I agree that MMT writers would do well to focus more than they have recently on the phenomena of private debt creation, debt crises etc. I think Keen is smart to continue to focus on these phenomena.

My personal view though is that it is very important to keep track of the difference between systems in which banks endogenously create money of some kind and systems in which banks only endogenously create liabilities for the public's money. The distinction is important for understanding the nature and latent power of the public's monetary monopoly, which is a strength of MMT.
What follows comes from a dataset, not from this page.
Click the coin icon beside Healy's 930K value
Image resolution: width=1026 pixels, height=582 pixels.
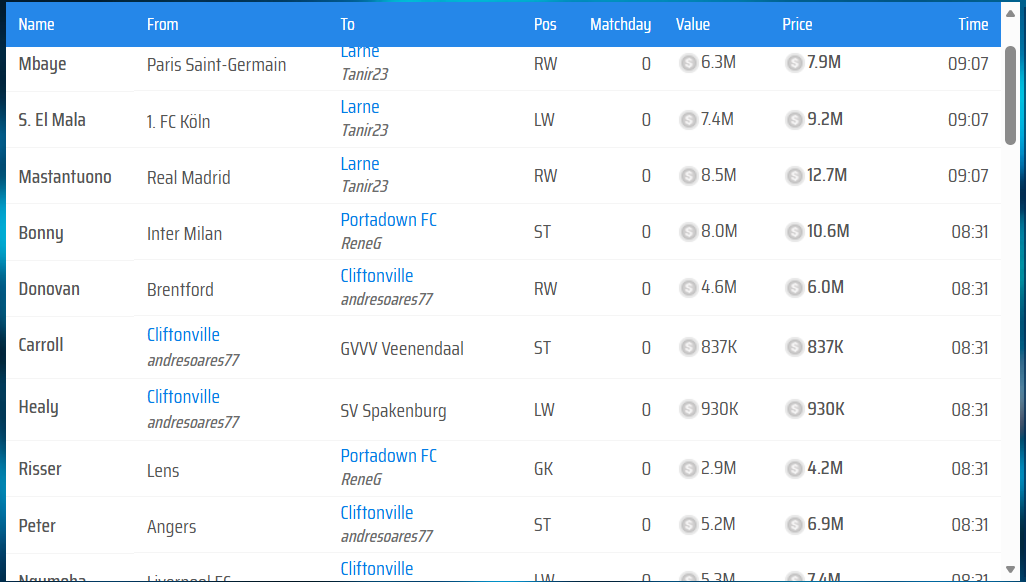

Even in an Austrian-style "free banking" system, you can have the endogenous creation of money. Each bank in such a system creates its own money, and attempts to get people to accept it - with all the challenges of propagating and stabilizing a private monetary system and with all the consumer risks that come with a free-market system of money. In such a system transactions between different private sector banks come to resemble the transactions between banks in different national currency zones, with constantly fluctuating exchange rates etc.

But that's very different from a system in which banks are simply permitted to create deposit accounts that represent liabilities for payment of the public monetary unit - such as the dollar for example.

We can distinguish both systems from one in which banks might be chartered to create the public's money - not just liabilities for the money - but where the public controls the extent of the money creation by granting licenses of a sort. (I think Neil suggests this model.) That's sort of the system they have in Europe, where each national central bank issues its own Euros, but only in amounts permitted by ECB monetary policy.


On of the easiest things to make in the world is a promise. So there is enormous insight coming from the Fisher-Minsky tradition that shows the processes of credit creation are inherently susceptible to instability to the extent that promise-making is not well regulated. I believe this is a core insight that both the horizontalist writers and the MMTers share.